■ **EXCERPT TO READ**:
2) #define va_start(ap,parmN) ap = (char *)&__builtin_va_alist
3) when find.c see this reference to __builtin_va_alist, it should construct a
special cfront name node. When name::print sees that node it should print
its name literally, without adding any mangling.
4) the same trick is needed, with the name va_alist, for Ultrix/MIPS and HPUX.
5) the net result, in generated C code, looks like:
void var_proc (a, b, c, __builtin_va_alist)
int a;
float b;
char * c;
{
char * val;
val = &__builtin_va_alist;
...
}
==============================================================================
Q125: GNU C++ (g++) produces big executables for tiny programs; Why?
A: libg++ (the library used by g++) was probably compiled with debug info (-g).
On some machines, recompiling libg++ without debugging can save lots of disk
space (~1 Meg; the down-side: you'll be unable to trace into libg++ calls). Merely `strip'ping the executable doesn't reclaim as much as recompiling without -g followed by subsequent `strip'ping the resultant `a.out's.

Use `size a.out' to see how big the program code and data segments really are
rather than `ls -s a.out' which includes the symbol table.
==============================================================================
Q126: Is there a yacc-able C++ grammar?
A: Jim Roskind is the author of a yacc grammar for C++. It's roughly compatible
with the portion of the language implemented by USL cfront 2.0. Jim's grammar
deviates from cfront (and the ARM) in a couple of what I understand to be minor
ways. Ultimately any deviation from a standard is unthinkable, but the number
of real programs that are interpreted differently is relatively small, so the
`consequence' of the deviation is not great.

I have used Jim's grammar when a grad student wrote a C++ templatizer mechanism
(reads ANSI-C++, spits out pre-templates C++), but my expertise does not include precise knowledge of where the grammar deviates from `official'. I have found it to parse most things correctly, but I am aware that there are differences. (is that noncommittal enough? :-)

The grammar can be accessed by anonymous ftp from the following sites:
* ics.uci.edu (128.195.1.1) in the ftp/gnu directory (even though neither of the archives are GNU related) as:
c++grammar2.0.tar.Z and byacc1.8.tar.Z
* mach1.npac.syr.edu (128.230.7.14) in the ftp/pub/C++ directory as:
c++grammar2.0.tar.Z and byacc1.8.tar.z

Jim Roskind can be reached at jar@hq.ileaf.com or ...!uunet!leafusa!jar
==============================================================================
Q127: What is C++ 1.2? 2.0? 2.1? 3.0?
A: These are not versions of the language, but rather versions of the USL translator, cfront. However many people discuss these as levels of the language as well, since each of the above versions represents additions to the portion of the C++ language which is implemented by the compiler. When ANSI/ISO C++ is finalized, conformance with the ANSI/ISO spec will become more important than conformance with cfront version X.Y, but presently, cfront is acting as a de facto standard to help coordinate the industry (although it leaves certain features of the language unimplemented as well).

*VERY* roughly speaking, these are the major features:
* 2.0 includes multiple/virtual inheritance and pure virtual functions.
* 2.1 includes semi-nested classes and `delete [] ptr_to_array'.
* 3.0 includes fully-nested classes, templates and `i++' vs `++i'.
*?4.0? will include exceptions.

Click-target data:
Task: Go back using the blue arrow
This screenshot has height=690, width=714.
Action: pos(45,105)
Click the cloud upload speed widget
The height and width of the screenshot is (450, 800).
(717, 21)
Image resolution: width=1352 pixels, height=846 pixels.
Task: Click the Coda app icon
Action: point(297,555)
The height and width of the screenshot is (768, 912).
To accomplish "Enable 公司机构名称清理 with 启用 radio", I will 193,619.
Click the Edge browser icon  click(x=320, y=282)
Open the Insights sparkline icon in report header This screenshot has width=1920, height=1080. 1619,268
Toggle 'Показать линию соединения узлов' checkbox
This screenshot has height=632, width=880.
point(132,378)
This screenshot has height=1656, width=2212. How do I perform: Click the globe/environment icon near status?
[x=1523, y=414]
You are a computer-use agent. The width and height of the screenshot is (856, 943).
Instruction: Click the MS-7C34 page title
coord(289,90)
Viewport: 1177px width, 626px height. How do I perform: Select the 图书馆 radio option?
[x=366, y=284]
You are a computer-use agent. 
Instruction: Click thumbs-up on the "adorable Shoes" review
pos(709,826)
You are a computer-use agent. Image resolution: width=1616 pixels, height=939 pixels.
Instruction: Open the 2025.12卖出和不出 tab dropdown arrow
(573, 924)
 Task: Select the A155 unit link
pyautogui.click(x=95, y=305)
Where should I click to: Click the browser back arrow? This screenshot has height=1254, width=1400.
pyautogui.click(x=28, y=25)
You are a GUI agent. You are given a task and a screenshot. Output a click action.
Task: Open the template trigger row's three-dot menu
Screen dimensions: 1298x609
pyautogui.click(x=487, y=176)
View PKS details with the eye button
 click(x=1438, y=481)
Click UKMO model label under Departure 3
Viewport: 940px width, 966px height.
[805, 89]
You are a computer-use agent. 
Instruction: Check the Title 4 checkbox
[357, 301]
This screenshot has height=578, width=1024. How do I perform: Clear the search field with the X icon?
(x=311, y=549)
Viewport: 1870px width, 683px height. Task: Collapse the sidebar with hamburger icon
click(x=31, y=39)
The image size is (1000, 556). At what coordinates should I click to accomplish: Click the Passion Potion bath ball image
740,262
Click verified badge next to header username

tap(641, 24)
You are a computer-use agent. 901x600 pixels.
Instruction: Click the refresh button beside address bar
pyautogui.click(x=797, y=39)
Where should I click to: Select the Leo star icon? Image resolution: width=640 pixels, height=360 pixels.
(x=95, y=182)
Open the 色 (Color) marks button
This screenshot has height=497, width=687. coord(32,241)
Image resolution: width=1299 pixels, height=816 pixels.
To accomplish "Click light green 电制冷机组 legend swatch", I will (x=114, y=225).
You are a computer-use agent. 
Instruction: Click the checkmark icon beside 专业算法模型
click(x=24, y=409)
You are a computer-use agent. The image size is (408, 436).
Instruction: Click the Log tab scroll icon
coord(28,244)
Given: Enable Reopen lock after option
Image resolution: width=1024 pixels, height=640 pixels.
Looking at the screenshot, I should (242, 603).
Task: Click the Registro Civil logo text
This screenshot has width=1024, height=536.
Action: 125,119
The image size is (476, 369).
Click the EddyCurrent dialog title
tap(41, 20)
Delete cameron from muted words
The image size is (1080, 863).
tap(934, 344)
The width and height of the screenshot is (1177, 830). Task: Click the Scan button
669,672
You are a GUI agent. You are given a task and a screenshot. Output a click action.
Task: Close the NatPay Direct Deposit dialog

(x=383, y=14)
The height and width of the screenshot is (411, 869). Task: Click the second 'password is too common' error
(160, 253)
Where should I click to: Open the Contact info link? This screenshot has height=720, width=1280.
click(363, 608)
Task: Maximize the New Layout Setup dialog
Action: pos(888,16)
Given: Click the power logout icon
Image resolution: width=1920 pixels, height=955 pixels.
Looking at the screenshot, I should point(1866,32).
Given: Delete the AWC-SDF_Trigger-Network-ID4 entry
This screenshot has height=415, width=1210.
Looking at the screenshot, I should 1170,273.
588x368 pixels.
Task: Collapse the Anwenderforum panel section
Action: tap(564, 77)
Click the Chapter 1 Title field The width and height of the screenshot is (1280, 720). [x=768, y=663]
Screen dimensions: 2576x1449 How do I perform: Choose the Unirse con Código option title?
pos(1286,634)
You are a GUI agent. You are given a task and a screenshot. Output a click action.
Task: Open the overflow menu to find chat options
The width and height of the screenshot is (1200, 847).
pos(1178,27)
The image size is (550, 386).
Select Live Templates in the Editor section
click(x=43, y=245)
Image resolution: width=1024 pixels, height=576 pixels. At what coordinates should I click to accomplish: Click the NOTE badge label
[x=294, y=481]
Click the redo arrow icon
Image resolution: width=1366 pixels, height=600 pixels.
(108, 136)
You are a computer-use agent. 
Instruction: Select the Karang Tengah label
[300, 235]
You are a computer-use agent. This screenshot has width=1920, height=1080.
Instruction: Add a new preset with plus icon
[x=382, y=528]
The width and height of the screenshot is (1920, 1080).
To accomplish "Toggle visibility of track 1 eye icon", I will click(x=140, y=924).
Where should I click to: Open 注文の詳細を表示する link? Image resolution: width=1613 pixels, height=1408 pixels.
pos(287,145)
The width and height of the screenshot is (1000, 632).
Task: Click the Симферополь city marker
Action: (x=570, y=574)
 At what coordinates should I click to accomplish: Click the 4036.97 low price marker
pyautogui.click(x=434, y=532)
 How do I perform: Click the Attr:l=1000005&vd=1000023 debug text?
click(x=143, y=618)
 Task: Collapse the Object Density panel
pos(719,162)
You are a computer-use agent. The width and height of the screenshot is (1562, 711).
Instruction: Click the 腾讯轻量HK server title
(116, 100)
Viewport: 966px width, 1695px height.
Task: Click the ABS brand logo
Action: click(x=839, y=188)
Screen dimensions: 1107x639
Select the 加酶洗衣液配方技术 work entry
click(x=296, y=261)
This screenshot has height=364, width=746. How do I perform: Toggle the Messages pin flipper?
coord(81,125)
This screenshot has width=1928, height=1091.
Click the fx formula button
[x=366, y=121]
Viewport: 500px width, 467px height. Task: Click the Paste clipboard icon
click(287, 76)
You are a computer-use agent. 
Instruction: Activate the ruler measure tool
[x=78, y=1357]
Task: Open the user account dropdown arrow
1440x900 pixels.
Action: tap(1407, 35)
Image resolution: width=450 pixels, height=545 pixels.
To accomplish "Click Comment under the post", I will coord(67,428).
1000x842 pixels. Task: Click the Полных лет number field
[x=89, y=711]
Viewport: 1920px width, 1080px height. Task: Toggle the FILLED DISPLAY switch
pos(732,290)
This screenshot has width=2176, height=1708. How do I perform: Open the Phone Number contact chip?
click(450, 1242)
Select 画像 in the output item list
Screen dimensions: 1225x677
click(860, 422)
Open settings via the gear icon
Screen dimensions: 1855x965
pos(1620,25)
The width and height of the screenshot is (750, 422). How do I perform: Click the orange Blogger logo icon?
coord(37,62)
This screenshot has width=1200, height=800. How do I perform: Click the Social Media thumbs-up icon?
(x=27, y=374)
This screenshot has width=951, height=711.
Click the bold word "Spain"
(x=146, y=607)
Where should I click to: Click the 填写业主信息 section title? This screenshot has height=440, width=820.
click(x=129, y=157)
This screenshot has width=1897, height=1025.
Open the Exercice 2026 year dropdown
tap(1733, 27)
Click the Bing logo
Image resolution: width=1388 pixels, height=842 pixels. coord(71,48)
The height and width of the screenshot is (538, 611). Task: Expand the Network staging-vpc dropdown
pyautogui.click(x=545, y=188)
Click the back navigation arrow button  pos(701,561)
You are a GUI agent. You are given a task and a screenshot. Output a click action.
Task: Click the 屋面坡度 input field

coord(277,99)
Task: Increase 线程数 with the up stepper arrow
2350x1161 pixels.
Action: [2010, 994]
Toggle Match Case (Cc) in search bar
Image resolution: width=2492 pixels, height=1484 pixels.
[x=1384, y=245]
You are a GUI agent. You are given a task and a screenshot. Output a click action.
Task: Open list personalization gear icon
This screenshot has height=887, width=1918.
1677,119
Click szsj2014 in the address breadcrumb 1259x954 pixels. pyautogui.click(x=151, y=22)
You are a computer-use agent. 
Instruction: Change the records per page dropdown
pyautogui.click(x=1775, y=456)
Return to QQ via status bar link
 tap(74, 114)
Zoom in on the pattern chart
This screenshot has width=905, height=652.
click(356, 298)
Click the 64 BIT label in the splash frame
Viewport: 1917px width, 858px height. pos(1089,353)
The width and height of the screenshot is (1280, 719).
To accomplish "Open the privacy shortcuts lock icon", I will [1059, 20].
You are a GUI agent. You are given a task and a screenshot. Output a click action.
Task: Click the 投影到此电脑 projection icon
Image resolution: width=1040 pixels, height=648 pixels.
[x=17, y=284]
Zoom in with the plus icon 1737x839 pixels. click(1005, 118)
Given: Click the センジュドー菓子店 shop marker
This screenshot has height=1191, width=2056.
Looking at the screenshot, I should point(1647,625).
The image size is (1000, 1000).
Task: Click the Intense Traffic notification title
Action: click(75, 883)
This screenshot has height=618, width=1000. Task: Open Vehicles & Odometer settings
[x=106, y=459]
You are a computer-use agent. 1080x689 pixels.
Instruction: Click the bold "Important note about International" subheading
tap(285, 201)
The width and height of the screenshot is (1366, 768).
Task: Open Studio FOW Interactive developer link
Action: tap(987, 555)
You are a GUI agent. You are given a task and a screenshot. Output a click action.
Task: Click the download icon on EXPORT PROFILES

■ **TASK TO COMPLETE**:
Reproduce the passage from the C++ FAQ excerpt above, starting with "On some machines, recompiling" and going on through "the symbol table.".

■ **COMPLETE ANSWER**:
On some machines, recompiling libg++ without debugging can save lots of disk
space (~1 Meg; the down-side: you'll be unable to trace into libg++ calls). Merely `strip'ping the executable doesn't reclaim as much as recompiling without -g followed by subsequent `strip'ping the resultant `a.out's.

Use `size a.out' to see how big the program code and data segments really are
rather than `ls -s a.out' which includes the symbol table.